データセンターに導入される機器にもその影響が及んでいますが、アルカテル・ルーセント・エンタープライズ(ALE)は、2019年まで、同社のエンタープライズ・ネットワーキング製品とサービスの価格を引き上げないことを約束しました。

今年、米中間で設けられた新しい関税によって、ALEのハードウェアを含む幅広い製品には10%の関税が追加されます。
トランプ大統領は、2019年1月までに中国の対応に何かしらの変化が生じなければ、一部の製品料金を25%にまで引き上げると主張しています。

経済の実態に直面

「新技術の誕生、米国の輸入関税政策などの経済的要因の拡大など、市場を取り巻く環境が変化しても、ALEはお客様のニーズを第一に考え、ともに変化していけるような最良の方法を重要視します。」とALEネットワーク事業部門のVPであるStephan Robineau氏は述べています。
彼は同様に、
「残念ながら、このような状況(米中間での貿易関税政策)では、関税分の追加コストはサプライチェーンのどこかで吸収されなければなりません。米国の顧客の多くは、2018年の予算をだいぶ前に確定させており、来年の予算計画サイクルにも入っています。予想外の価格上昇は、ビジネスリーダーにとって複雑な予算編成プロセスをさらに悪化させる可能性があることを我々は認識しています。」とつけ付け加えました。

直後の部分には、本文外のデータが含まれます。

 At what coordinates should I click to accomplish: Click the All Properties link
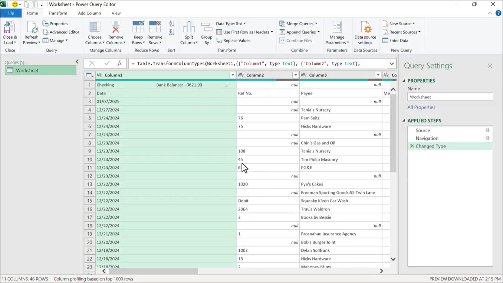tap(421, 107)
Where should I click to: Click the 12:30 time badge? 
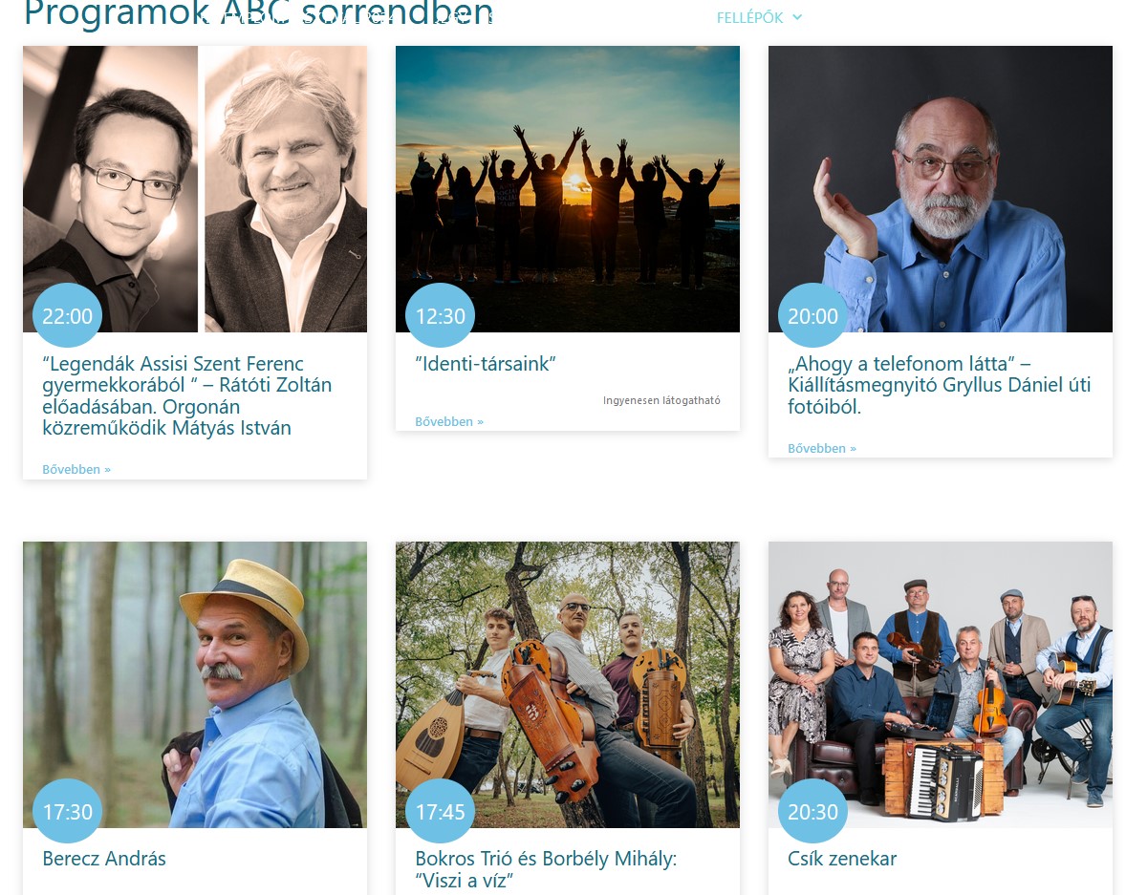click(x=441, y=316)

ALE社は、仮に2019年のどこかで価格を上げることになった場合、顧客には猶予を与えるため少なくとも3ヶ月前には価格変更を伝えると約束しています。また、データセンター光トランシーバメーカーのKaiam Corporationは、貿易戦争による価格変動の影響から顧客を守るために製品を備蓄すると発表しました。

TechNet社CEOのLinda Moore氏は先月、「データセンターは、必要なタイミングで、必要な機器/装置を確実に、かつ効率よく受け入れることが重要視されており、大変複雑なサプライチェーンプロジェクトです。重大な欠陥によってデリバリーに遅延が生じ、予想以上にコストがかかるような場合、企業は少しでもデータセンターを取り巻く不要な不確実性が存在しない他の国々へ投資をし、雇用を創出したいというインセンティブがあるでしょう。」と語りました。